PROBLEM TO WORK ON
The data must be reproduced verbatim; images are to be omitted.

INFORMATION SUPPLIED
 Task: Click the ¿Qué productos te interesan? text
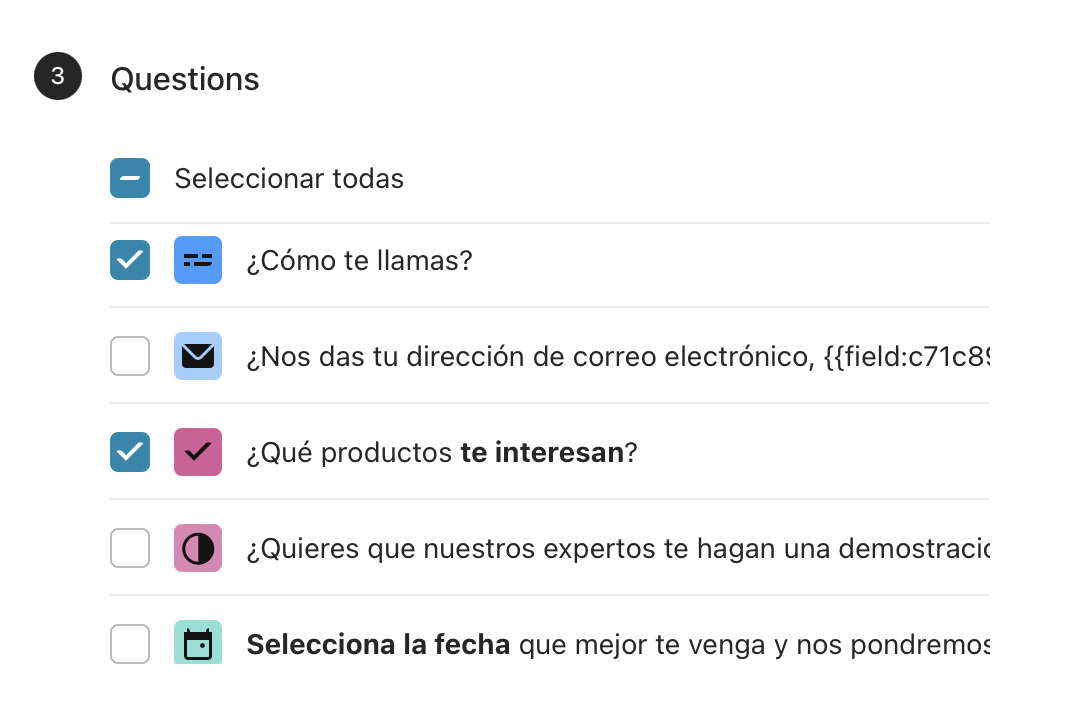[x=442, y=452]
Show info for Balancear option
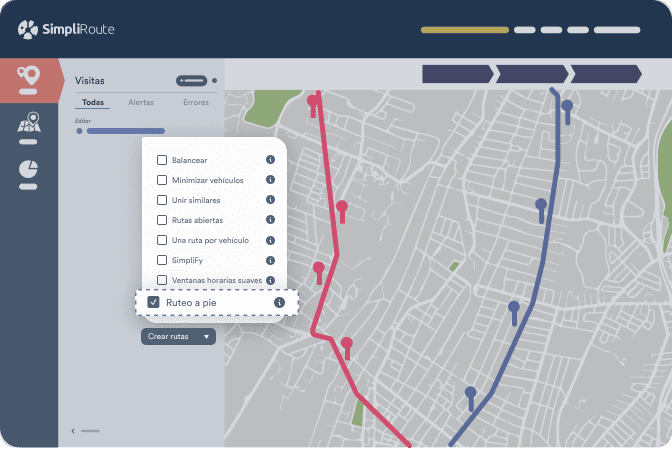 pyautogui.click(x=270, y=159)
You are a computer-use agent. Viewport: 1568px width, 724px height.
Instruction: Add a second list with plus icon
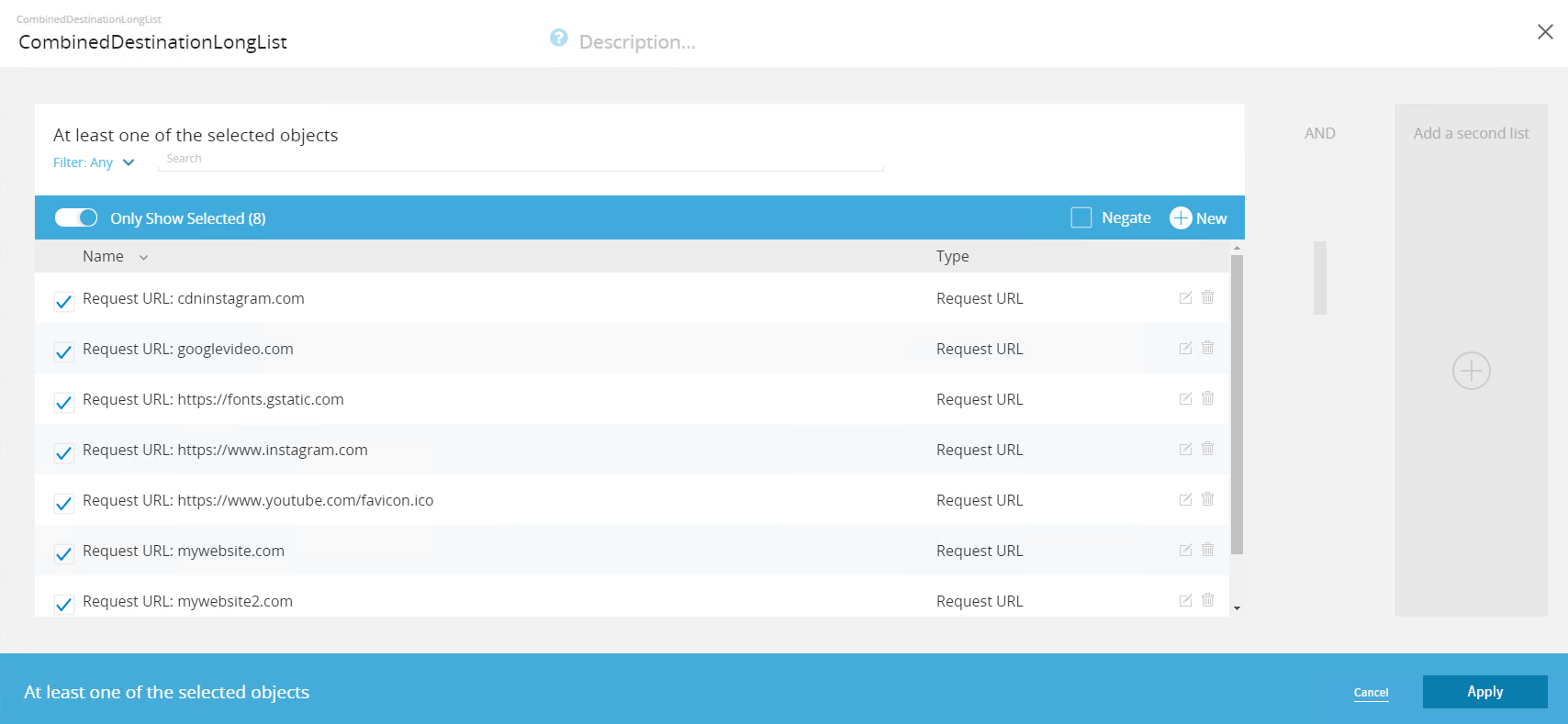click(x=1471, y=371)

THE COMPLETED TASK
 Task: Click the ¿Qué productos te interesan? text
[x=442, y=452]
Show info for Balancear option
 pyautogui.click(x=270, y=159)
You are a computer-use agent. Viewport: 1568px width, 724px height.
Instruction: Add a second list with plus icon
click(x=1471, y=371)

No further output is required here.